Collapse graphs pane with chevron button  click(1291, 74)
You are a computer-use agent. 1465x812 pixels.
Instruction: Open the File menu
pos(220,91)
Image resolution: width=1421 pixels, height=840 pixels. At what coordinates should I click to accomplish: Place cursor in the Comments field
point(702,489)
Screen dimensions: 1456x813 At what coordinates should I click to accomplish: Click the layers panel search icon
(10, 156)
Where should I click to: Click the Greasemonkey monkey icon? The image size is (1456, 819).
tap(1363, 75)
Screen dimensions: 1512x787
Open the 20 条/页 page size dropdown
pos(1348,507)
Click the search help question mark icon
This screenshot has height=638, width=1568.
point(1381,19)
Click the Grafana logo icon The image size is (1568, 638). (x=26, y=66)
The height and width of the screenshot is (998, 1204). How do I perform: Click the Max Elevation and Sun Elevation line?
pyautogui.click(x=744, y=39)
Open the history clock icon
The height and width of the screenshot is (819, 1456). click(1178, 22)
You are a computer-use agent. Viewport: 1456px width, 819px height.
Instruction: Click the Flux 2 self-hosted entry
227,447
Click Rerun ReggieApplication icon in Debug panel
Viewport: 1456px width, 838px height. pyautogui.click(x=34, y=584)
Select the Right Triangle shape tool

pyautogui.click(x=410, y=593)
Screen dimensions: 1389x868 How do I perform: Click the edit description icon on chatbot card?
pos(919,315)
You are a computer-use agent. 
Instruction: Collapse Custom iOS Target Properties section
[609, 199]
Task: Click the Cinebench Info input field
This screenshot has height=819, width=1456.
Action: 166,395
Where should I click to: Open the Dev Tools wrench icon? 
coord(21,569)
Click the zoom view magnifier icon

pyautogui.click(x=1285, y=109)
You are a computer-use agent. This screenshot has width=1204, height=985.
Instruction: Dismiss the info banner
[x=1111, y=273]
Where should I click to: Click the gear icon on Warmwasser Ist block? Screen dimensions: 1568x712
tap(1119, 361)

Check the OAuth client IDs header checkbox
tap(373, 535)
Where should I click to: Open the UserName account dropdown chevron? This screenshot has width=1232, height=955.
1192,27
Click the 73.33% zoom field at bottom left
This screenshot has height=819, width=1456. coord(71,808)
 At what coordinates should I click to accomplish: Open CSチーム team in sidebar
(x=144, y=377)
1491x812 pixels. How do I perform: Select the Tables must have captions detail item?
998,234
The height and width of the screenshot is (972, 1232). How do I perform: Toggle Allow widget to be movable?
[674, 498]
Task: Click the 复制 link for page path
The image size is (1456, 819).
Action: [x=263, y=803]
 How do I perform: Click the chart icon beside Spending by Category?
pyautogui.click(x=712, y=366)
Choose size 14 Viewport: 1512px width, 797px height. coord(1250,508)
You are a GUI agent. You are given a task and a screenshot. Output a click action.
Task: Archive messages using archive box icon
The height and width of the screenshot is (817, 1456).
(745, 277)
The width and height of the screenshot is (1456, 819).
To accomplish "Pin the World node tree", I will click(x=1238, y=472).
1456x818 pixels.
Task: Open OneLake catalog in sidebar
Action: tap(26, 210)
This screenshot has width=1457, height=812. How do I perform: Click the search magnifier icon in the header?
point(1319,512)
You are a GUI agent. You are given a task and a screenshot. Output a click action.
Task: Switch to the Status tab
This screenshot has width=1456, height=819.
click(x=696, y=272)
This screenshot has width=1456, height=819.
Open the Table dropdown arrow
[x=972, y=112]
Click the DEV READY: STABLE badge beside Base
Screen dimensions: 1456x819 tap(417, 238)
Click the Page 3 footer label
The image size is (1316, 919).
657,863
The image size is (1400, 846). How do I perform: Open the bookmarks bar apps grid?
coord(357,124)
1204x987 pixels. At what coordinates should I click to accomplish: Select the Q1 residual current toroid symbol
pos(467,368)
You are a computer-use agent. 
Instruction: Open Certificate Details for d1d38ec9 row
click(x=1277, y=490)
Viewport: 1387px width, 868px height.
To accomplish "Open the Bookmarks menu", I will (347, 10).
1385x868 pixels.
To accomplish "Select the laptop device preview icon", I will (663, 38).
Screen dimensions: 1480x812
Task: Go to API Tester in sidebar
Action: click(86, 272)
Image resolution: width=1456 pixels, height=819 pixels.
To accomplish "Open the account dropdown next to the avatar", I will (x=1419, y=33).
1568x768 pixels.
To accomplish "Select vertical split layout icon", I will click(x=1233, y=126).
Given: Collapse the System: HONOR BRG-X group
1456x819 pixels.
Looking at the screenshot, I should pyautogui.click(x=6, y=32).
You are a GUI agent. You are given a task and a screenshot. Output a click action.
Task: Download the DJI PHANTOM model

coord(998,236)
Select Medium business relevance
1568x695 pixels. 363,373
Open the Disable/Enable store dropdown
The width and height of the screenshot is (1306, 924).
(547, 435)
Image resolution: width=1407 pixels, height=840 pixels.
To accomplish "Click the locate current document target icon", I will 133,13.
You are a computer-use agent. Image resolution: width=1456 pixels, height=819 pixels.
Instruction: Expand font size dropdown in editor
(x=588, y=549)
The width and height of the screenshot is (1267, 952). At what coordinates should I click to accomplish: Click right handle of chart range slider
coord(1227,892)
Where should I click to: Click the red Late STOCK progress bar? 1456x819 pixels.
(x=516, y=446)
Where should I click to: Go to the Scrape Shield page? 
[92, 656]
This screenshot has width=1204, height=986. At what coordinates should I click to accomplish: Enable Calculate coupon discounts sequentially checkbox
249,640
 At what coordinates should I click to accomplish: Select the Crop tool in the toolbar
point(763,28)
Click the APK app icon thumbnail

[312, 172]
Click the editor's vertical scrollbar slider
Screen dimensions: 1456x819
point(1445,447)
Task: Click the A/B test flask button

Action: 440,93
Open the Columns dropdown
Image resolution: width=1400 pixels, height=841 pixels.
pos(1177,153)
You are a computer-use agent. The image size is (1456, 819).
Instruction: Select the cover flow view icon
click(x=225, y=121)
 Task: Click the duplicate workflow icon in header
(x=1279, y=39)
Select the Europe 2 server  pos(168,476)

*****

**Your objective:** The answer must be the full listing, returned exactly as given.

**Finished exercise:**
Collapse graphs pane with chevron button  click(1291, 74)
You are a computer-use agent. 1465x812 pixels.
Instruction: Open the File menu
pos(220,91)
Image resolution: width=1421 pixels, height=840 pixels. At what coordinates should I click to accomplish: Place cursor in the Comments field
point(702,489)
Screen dimensions: 1456x813 At what coordinates should I click to accomplish: Click the layers panel search icon
(10, 156)
Where should I click to: Click the Greasemonkey monkey icon? The image size is (1456, 819).
tap(1363, 75)
Screen dimensions: 1512x787
Open the 20 条/页 page size dropdown
pos(1348,507)
Click the search help question mark icon
This screenshot has height=638, width=1568.
point(1381,19)
Click the Grafana logo icon The image size is (1568, 638). (x=26, y=66)
The height and width of the screenshot is (998, 1204). How do I perform: Click the Max Elevation and Sun Elevation line?
pyautogui.click(x=744, y=39)
Open the history clock icon
The height and width of the screenshot is (819, 1456). click(1178, 22)
You are a computer-use agent. Viewport: 1456px width, 819px height.
Instruction: Click the Flux 2 self-hosted entry
227,447
Click Rerun ReggieApplication icon in Debug panel
Viewport: 1456px width, 838px height. pyautogui.click(x=34, y=584)
Select the Right Triangle shape tool

pyautogui.click(x=410, y=593)
Screen dimensions: 1389x868 How do I perform: Click the edit description icon on chatbot card?
pos(919,315)
You are a computer-use agent. 
Instruction: Collapse Custom iOS Target Properties section
[609, 199]
Task: Click the Cinebench Info input field
This screenshot has height=819, width=1456.
Action: 166,395
Where should I click to: Open the Dev Tools wrench icon? 
coord(21,569)
Click the zoom view magnifier icon

pyautogui.click(x=1285, y=109)
You are a computer-use agent. This screenshot has width=1204, height=985.
Instruction: Dismiss the info banner
[x=1111, y=273]
Where should I click to: Click the gear icon on Warmwasser Ist block? Screen dimensions: 1568x712
tap(1119, 361)

Check the OAuth client IDs header checkbox
tap(373, 535)
Where should I click to: Open the UserName account dropdown chevron? This screenshot has width=1232, height=955.
1192,27
Click the 73.33% zoom field at bottom left
This screenshot has height=819, width=1456. coord(71,808)
 At what coordinates should I click to accomplish: Open CSチーム team in sidebar
(x=144, y=377)
1491x812 pixels. How do I perform: Select the Tables must have captions detail item?
998,234
The height and width of the screenshot is (972, 1232). How do I perform: Toggle Allow widget to be movable?
[674, 498]
Task: Click the 复制 link for page path
The image size is (1456, 819).
Action: [x=263, y=803]
 How do I perform: Click the chart icon beside Spending by Category?
pyautogui.click(x=712, y=366)
Choose size 14 Viewport: 1512px width, 797px height. coord(1250,508)
You are a GUI agent. You are given a task and a screenshot. Output a click action.
Task: Archive messages using archive box icon
The height and width of the screenshot is (817, 1456).
(745, 277)
The width and height of the screenshot is (1456, 819).
To accomplish "Pin the World node tree", I will click(x=1238, y=472).
1456x818 pixels.
Task: Open OneLake catalog in sidebar
Action: tap(26, 210)
This screenshot has width=1457, height=812. How do I perform: Click the search magnifier icon in the header?
point(1319,512)
You are a GUI agent. You are given a task and a screenshot. Output a click action.
Task: Switch to the Status tab
This screenshot has width=1456, height=819.
click(x=696, y=272)
This screenshot has width=1456, height=819.
Open the Table dropdown arrow
[x=972, y=112]
Click the DEV READY: STABLE badge beside Base
Screen dimensions: 1456x819 tap(417, 238)
Click the Page 3 footer label
The image size is (1316, 919).
657,863
The image size is (1400, 846). How do I perform: Open the bookmarks bar apps grid?
coord(357,124)
1204x987 pixels. At what coordinates should I click to accomplish: Select the Q1 residual current toroid symbol
pos(467,368)
You are a computer-use agent. 
Instruction: Open Certificate Details for d1d38ec9 row
click(x=1277, y=490)
Viewport: 1387px width, 868px height.
To accomplish "Open the Bookmarks menu", I will (347, 10).
1385x868 pixels.
To accomplish "Select the laptop device preview icon", I will (663, 38).
Screen dimensions: 1480x812
Task: Go to API Tester in sidebar
Action: click(86, 272)
Image resolution: width=1456 pixels, height=819 pixels.
To accomplish "Open the account dropdown next to the avatar", I will (x=1419, y=33).
1568x768 pixels.
To accomplish "Select vertical split layout icon", I will click(x=1233, y=126).
Given: Collapse the System: HONOR BRG-X group
1456x819 pixels.
Looking at the screenshot, I should pyautogui.click(x=6, y=32).
You are a GUI agent. You are given a task and a screenshot. Output a click action.
Task: Download the DJI PHANTOM model

coord(998,236)
Select Medium business relevance
1568x695 pixels. 363,373
Open the Disable/Enable store dropdown
The width and height of the screenshot is (1306, 924).
(547, 435)
Image resolution: width=1407 pixels, height=840 pixels.
To accomplish "Click the locate current document target icon", I will 133,13.
You are a computer-use agent. Image resolution: width=1456 pixels, height=819 pixels.
Instruction: Expand font size dropdown in editor
(x=588, y=549)
The width and height of the screenshot is (1267, 952). At what coordinates should I click to accomplish: Click right handle of chart range slider
coord(1227,892)
Where should I click to: Click the red Late STOCK progress bar? 1456x819 pixels.
(x=516, y=446)
Where should I click to: Go to the Scrape Shield page? 
[92, 656]
This screenshot has width=1204, height=986. At what coordinates should I click to accomplish: Enable Calculate coupon discounts sequentially checkbox
249,640
 At what coordinates should I click to accomplish: Select the Crop tool in the toolbar
point(763,28)
Click the APK app icon thumbnail

[312, 172]
Click the editor's vertical scrollbar slider
Screen dimensions: 1456x819
point(1445,447)
Task: Click the A/B test flask button

Action: 440,93
Open the Columns dropdown
Image resolution: width=1400 pixels, height=841 pixels.
pos(1177,153)
You are a computer-use agent. The image size is (1456, 819).
Instruction: Select the cover flow view icon
click(x=225, y=121)
 Task: Click the duplicate workflow icon in header
(x=1279, y=39)
Select the Europe 2 server  pos(168,476)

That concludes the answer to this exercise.